In several other states, the level of exploitation of people classified as forest encroachers increased manifold. There were reports that bribes to forest officials rose in Orissa. In Andhra Pradesh, Sakti, an organisation working for tribal people, approached the high court and obtained a stay on the state forest department’s eviction notices to several ‘encroachers’. It pleaded with the court to direct the state government to grant land rights and issue pattas for more than 31,000 hectares of land in reserve forests, which has been cultivated by tribals since before 1980. Across the country, civil society groups organised meetings and protests. The eviction drives came to a halt due to many reasons: rainy season and political compulsions (several states face elections in 2003).

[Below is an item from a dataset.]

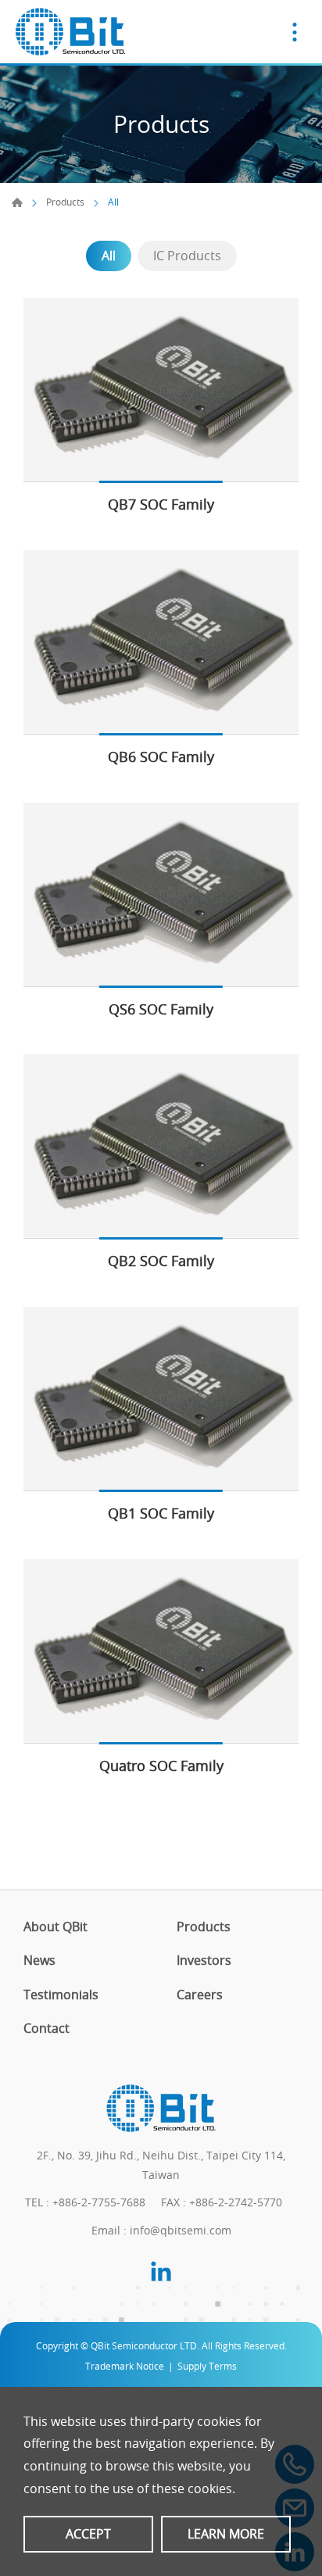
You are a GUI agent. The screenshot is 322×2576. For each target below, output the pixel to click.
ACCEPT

How did a case, which began as an effort to curtail logging in the forests of the Nilgiris, lead to action against tribal people who have been wronged, historically, by the conflicting interests of government departments and arbitrary declaration of their ancestral lands as state-owned ‘forests’? People, whose lands have been usurped but haven’t been compensated? Clearly, the government had bungled yet again.

1995: The beginning
T N Godavarman Thirumalpad, a resident of Nilgiri, had filed a public interest petition to prevent logging in forests that formerly belonged to his family. The court took up the matter as its own. A number of orders followed, not the least dramatic of which was a ban on the felling of trees in forests (see: ‘Logjam’, Down To Earth, March 15, 2002). The ban was widely viewed as the only measure possible to prevent rapid felling of trees due to the government-timber lobby nexus especially in India’s Northeast, which was losing 31,700 hectares of forest every year, according to the mef. But it caused hardship to saw mill owners, those employed in timber-based activities and small private forest owners.

So when did encroachment become an issue? The developments began in August 1999 following a problem facing the indigenous people and their forests in islands of the Bay of Bengal. Concerned at the sad state of the Onge tribe, indigenous to the Little Andamans, and the destruction by the administration of the rich forests they depend on, three non-governmental organisations approached the circuit bench of the Calcutta High Court at Port Blair in the Andaman and Nicobar Islands. The organisations were the Society for Andaman & Nicobar Ecology (sane) in Port Blair, the Bombay Natural History Society in Mumbai, and Kalpvriksh in Pune. They also filed an interlocutory application (number 502) in the Godavarman case in October 1999. They requested for:

a ban on felling trees in the Little Andamans

removal of all encroachments from the tribal reserve

a ban on all mining or any other non-forest activities in the Little Andamans; and

restrictions on construction of any road within the tribal reserve or within a radius of half a kilometre.

Two years later, in October 2001, the court passed an interim order prohibited cutting of any naturally grown trees. On November 23, 2001 Harish Salve, the amicus curiae (‘friend of the court’, a lawyer appointed by the court in public interest) filed intervention petition number 703 in the Andamans application number 502. Based on the recommendations of the cec report, he said “one of the major reasons for decimation of the forests is the growing extent of encroachments”. Describing the Andamans as an eco-sensitive region, he called attention to encroachments in West Bengal (in the Sunderbans), Karnataka (Western Ghats), Madhya Pradesh and Chhattisgarh (Aravalli and Satpura region), Tamil Nadu (the Nilgiris) and Assam. The state governments, Salve submitted, were allowing further encroachments of forest in contravention of the Supreme Court’s order of December 12, 1996, which restrained state governments from permitting non-forest uses of forests.